Have there been other international groups sent to the region to help stop the spread?
It's interesting the way that it works — typically the government of the country, in this case, Guinea, will formally ask for help and now you have the World Health Organization here, they've been overseeing a lot of the care, but the remarkable work is being done with Doctors Without Borders, they gave us some remarkable access into their isolation wards, they've set up a bunch of tents in the field and they can come here and get tested and they can start to get treatment but again there's no specific treatment for Ebola but they can do things to try and help the patients the best they can.
What was the risk when you went to Guinea? How did you judge whether it was a dangerous situation for you?
I think everyone gets a little bit nervous around Ebola because it's one of those things — you really have to get close contact with an infected person, it's very infectious, just a small amount, a microscopic amount can infect you, you might not even know you've got some of this on your skin and it can go through a break in your skin, and everyone has breaks in their skin whether they realize it or not.
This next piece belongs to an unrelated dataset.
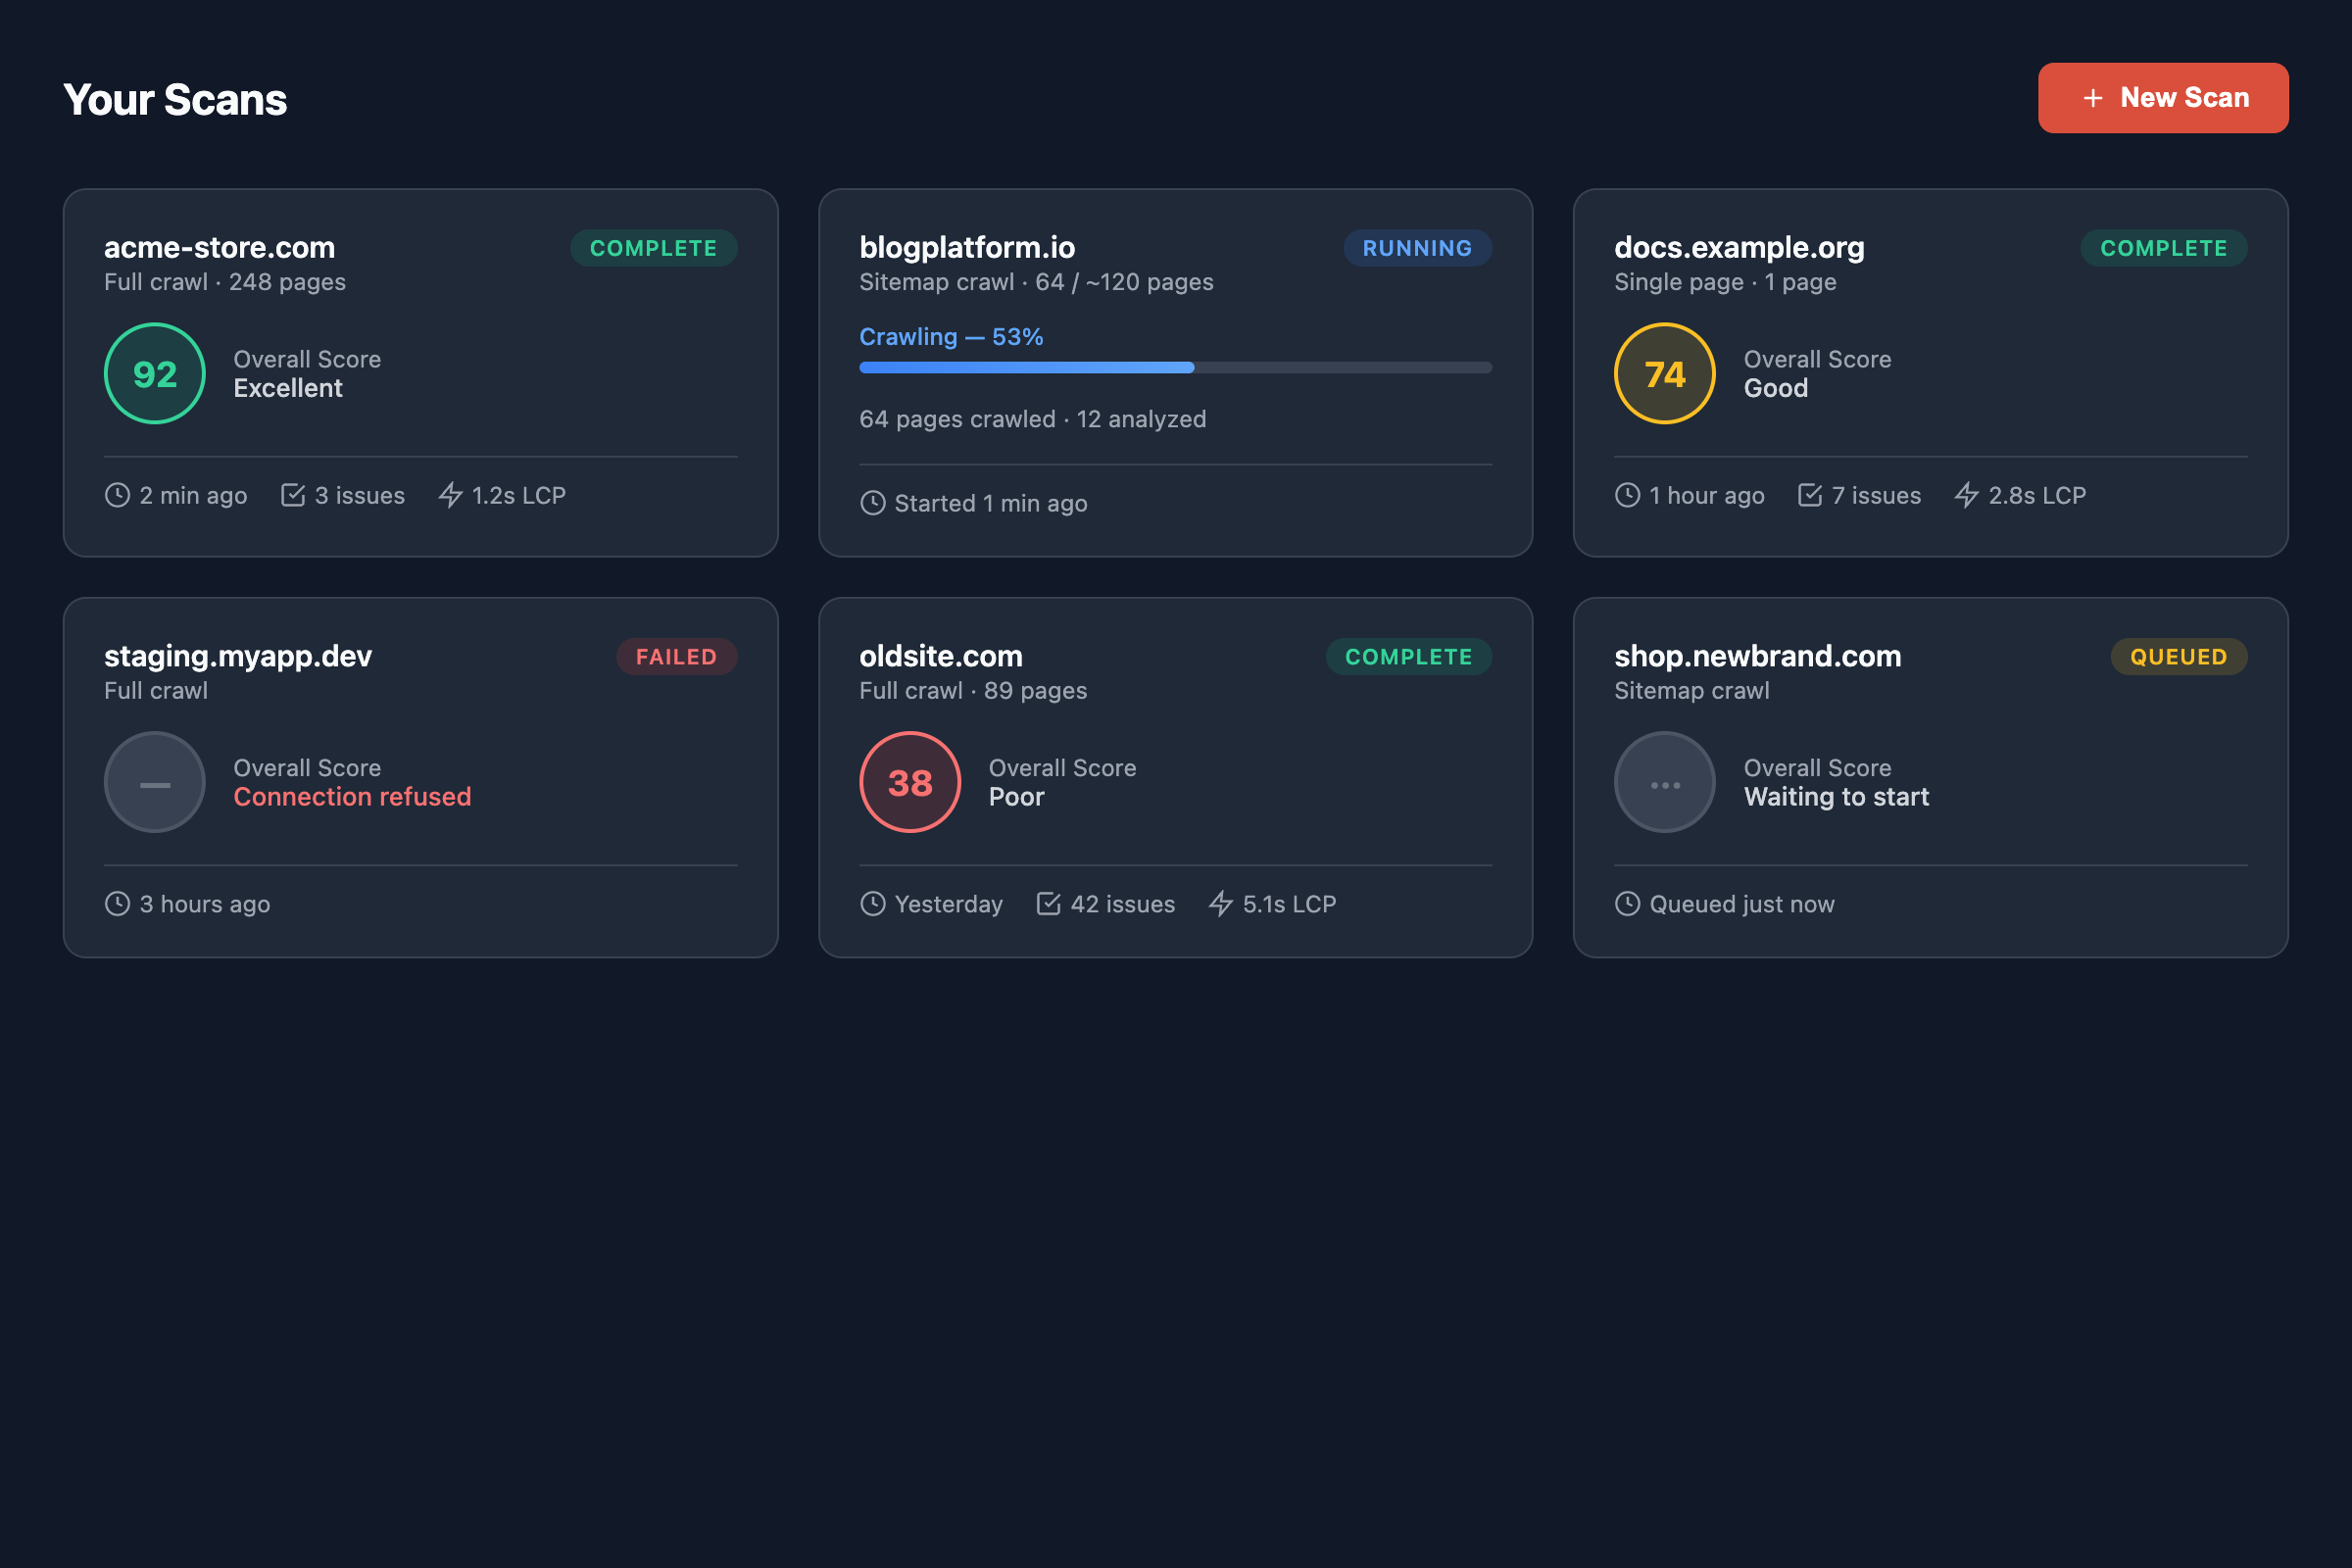The width and height of the screenshot is (2352, 1568).
Task: Click the 38 score circle on oldsite.com
Action: pyautogui.click(x=910, y=782)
My wife and I had some conversations ahead of time, I never had covered the story of Ebola before, so there was a lot of careful consideration. But I did a lot of homework, I know it's not airborne, so I know it's not something you're going to catch by being around it, I'm just very careful in the isolation area to not touch anything, not let anything on our skin. You just gotta be really vigilant, but I think the risk is very low.
When CNN reports on issues like this — is this a wake up call for a lot of people? Is Ebola something we take for granted?
I think there's no doubt that Ebola captures people's imagination. I've been really fascinated about this, I studied it when I was in medical school. It's one of the deadliest pathogens in the world. It kills people very swiftly. It's one of these things that fascinates people. But there's a real desire to educate people when something like this happens. I think most people don't know anything about Ebola when something like this happens, it's a real opportunity to educate people and simultaneously calm some fears. The perception is that there's zombie towns, and all sorts of horror movie type afflictions, there's no doubt it's a frightening thing, but presenting facts and telling stories makes it a lot more real for people. From a news perspective, it has been primarily in remote forested areas before, and now we live in this global world…we want to make sure we inform people and educate people. I don't think this is something that's likely to become an issue in the United States, for lots of different reasons. We have a sophisticated medical system and we know how to stop the spread of these types of diseases. But the idea that we could have Ebola test positive in countries outside of Africa, I think that's becoming increasingly real.